Convert the lines starting at the one containing "Given: Click the tweet body text" and ending at the one containing "Looking at the" into a Markdown table with the columns Number and Text, one row per line. Skip blank lines and leave the pictures out.

(Items from a dataset)

>> Begin

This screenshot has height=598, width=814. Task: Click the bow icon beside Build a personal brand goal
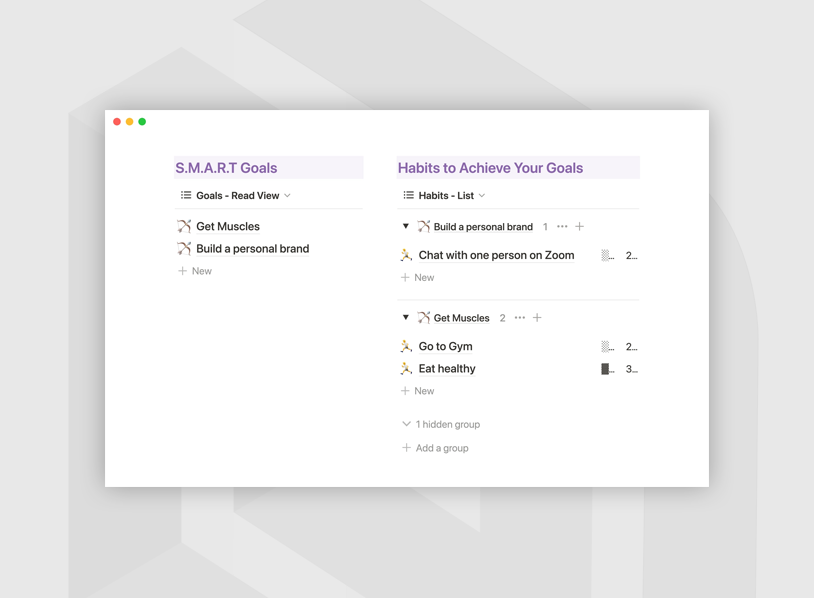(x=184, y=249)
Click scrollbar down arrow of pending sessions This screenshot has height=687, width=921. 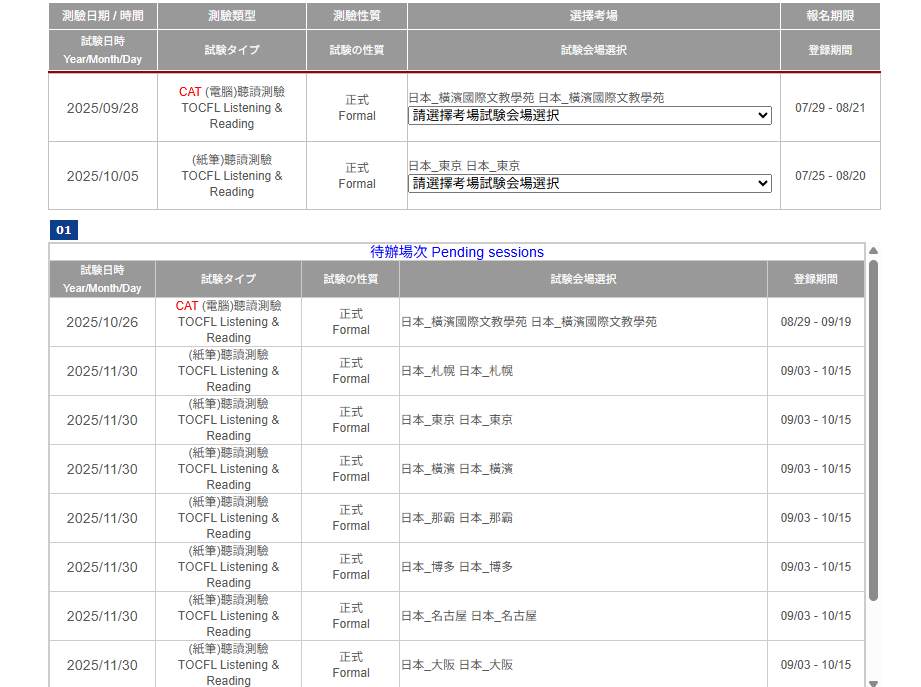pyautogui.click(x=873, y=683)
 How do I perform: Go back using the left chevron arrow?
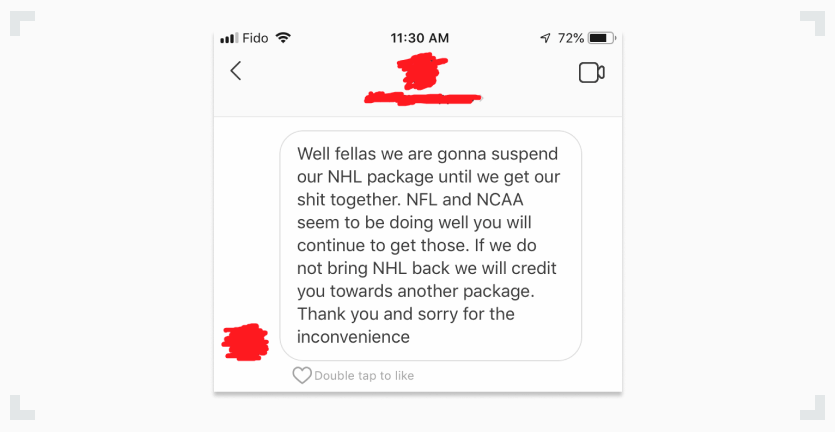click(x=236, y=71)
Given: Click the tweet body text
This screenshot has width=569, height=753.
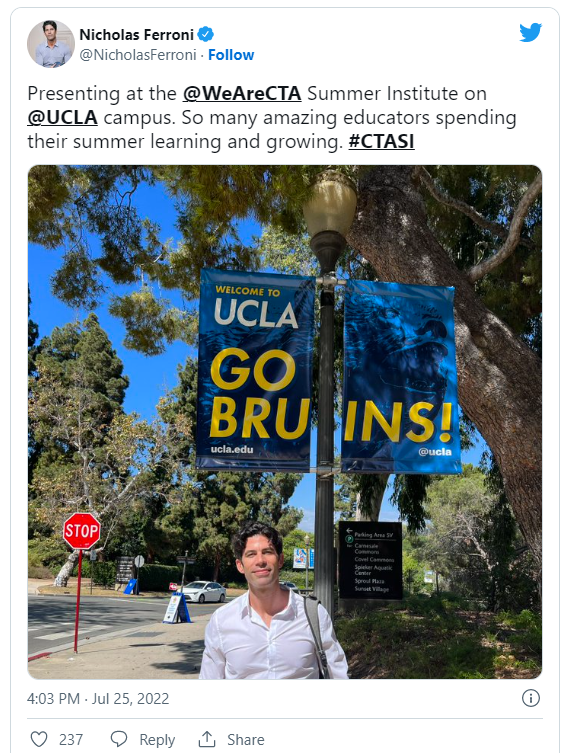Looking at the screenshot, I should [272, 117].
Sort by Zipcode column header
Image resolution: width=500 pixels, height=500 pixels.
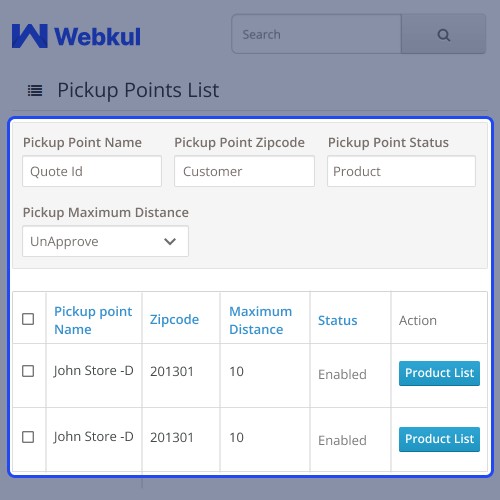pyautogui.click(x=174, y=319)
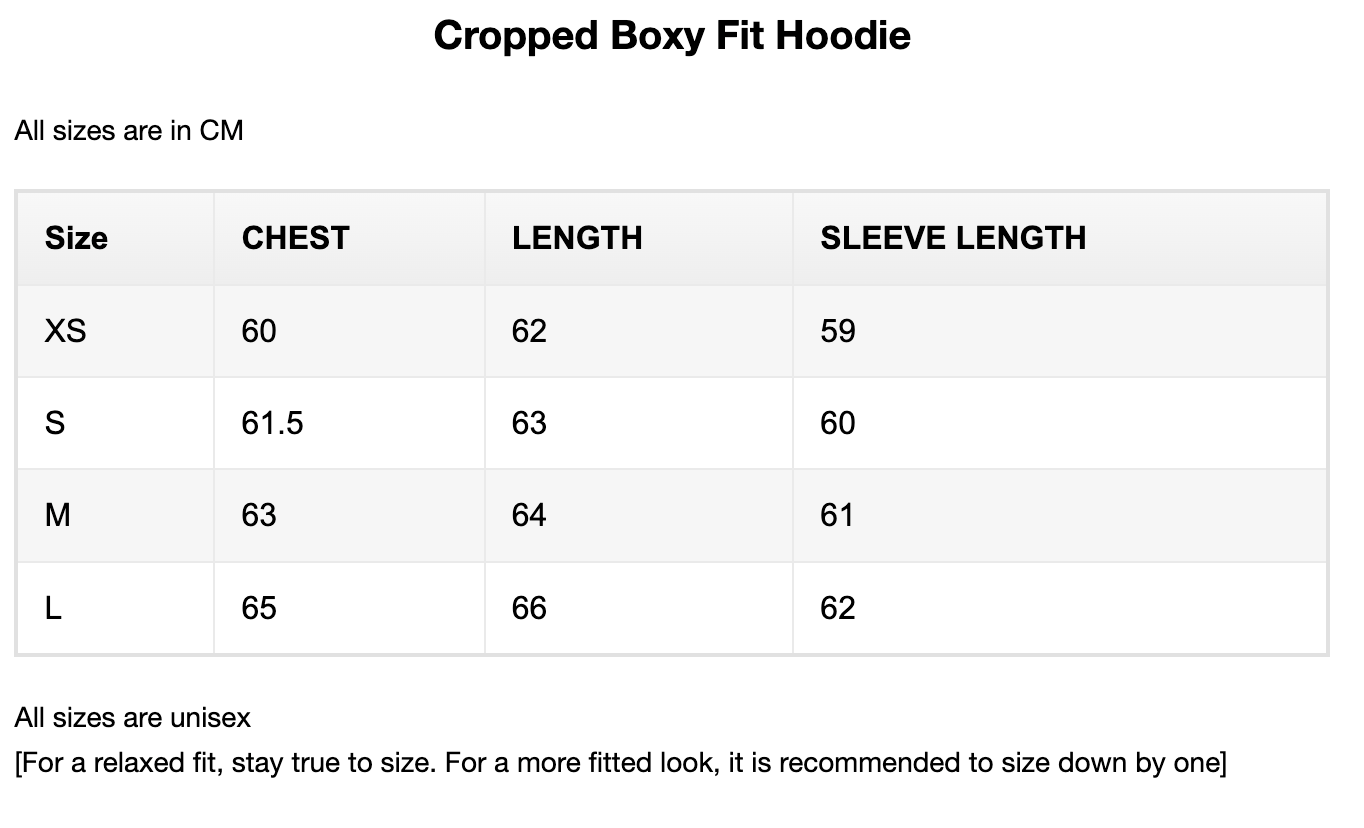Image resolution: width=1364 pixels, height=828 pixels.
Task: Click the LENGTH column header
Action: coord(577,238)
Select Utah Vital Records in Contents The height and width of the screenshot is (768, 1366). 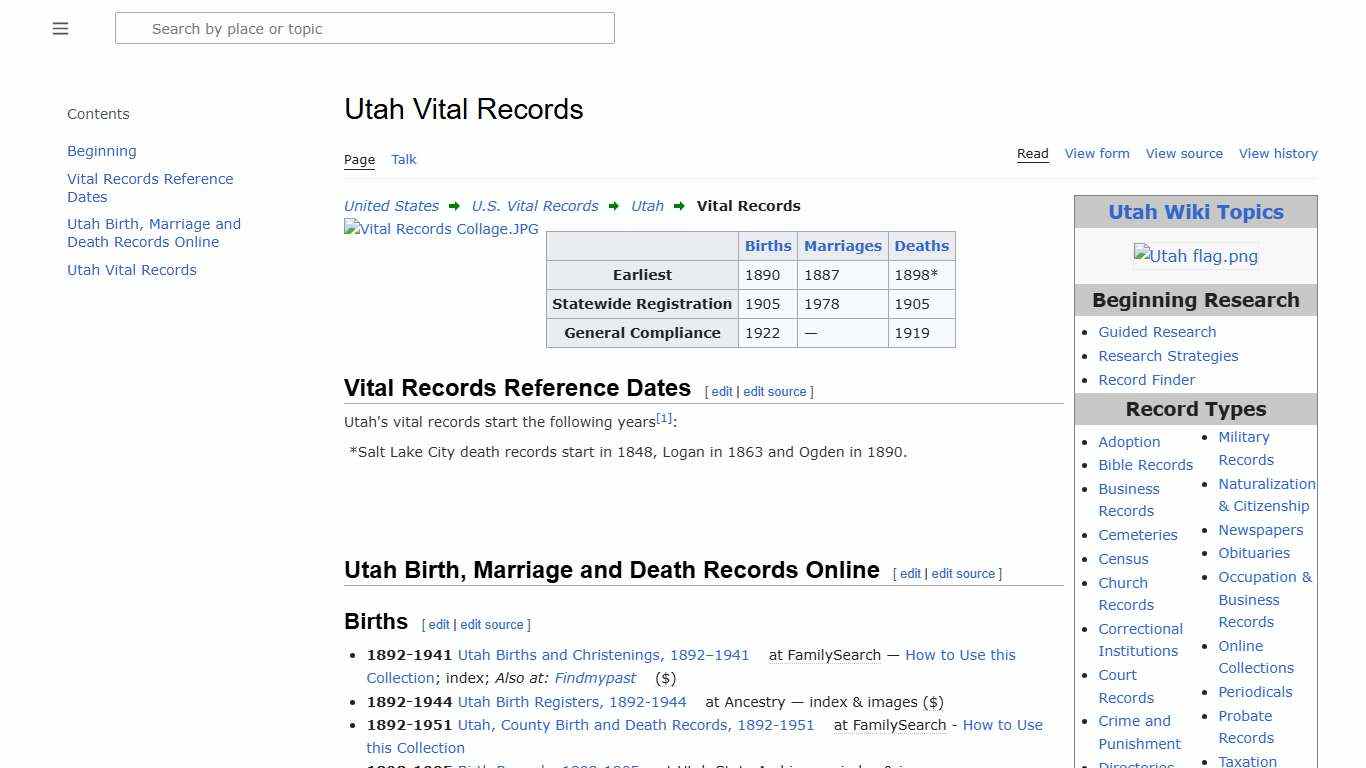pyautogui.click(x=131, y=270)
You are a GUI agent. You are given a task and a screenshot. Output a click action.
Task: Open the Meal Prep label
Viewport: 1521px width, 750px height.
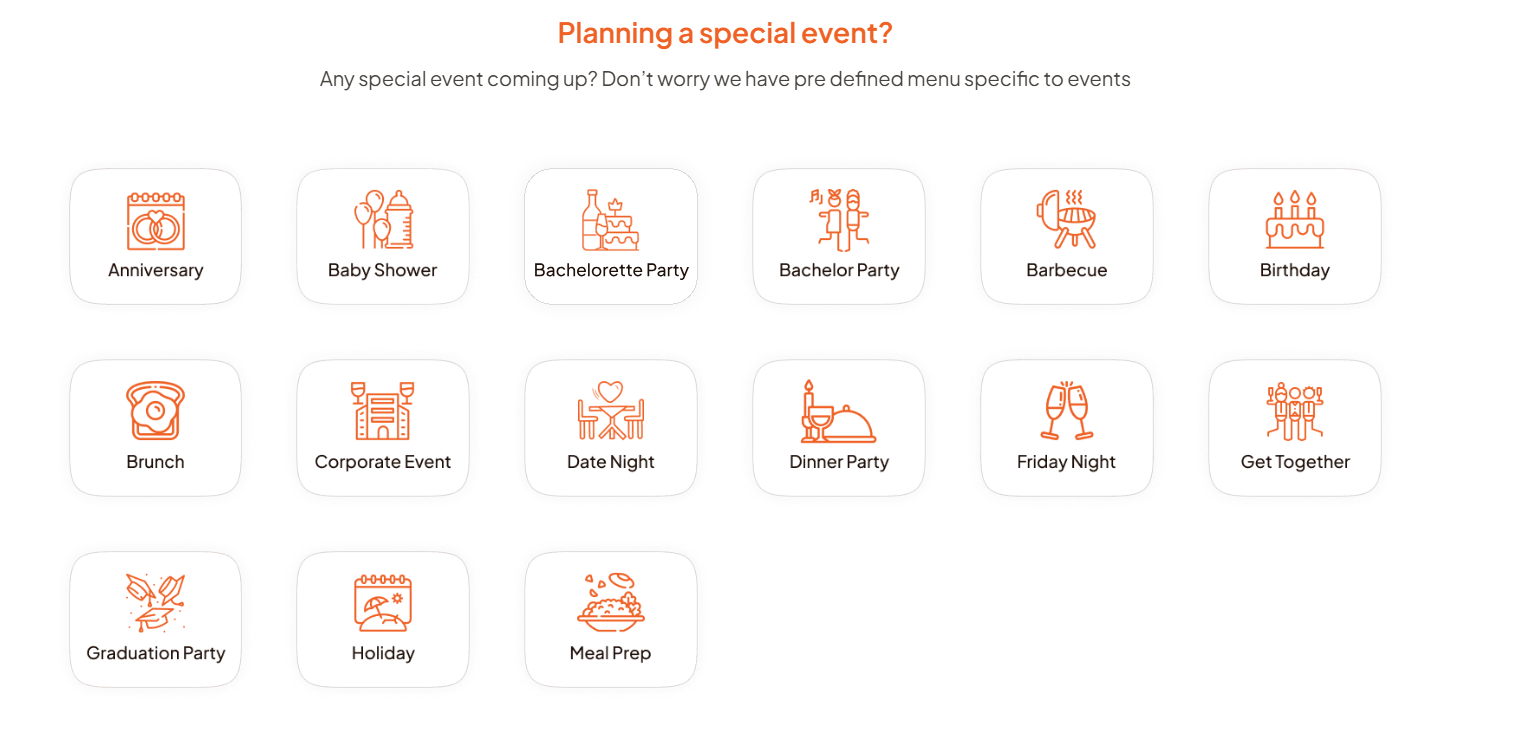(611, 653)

>> End

### Answer to the exercise:
| Number | Text |
|---|---|
| 1 | Given: Click the tweet body text |
| 2 | This screenshot has width=569, height=753. |
| 3 | Looking at the screenshot, I should [272, 117]. |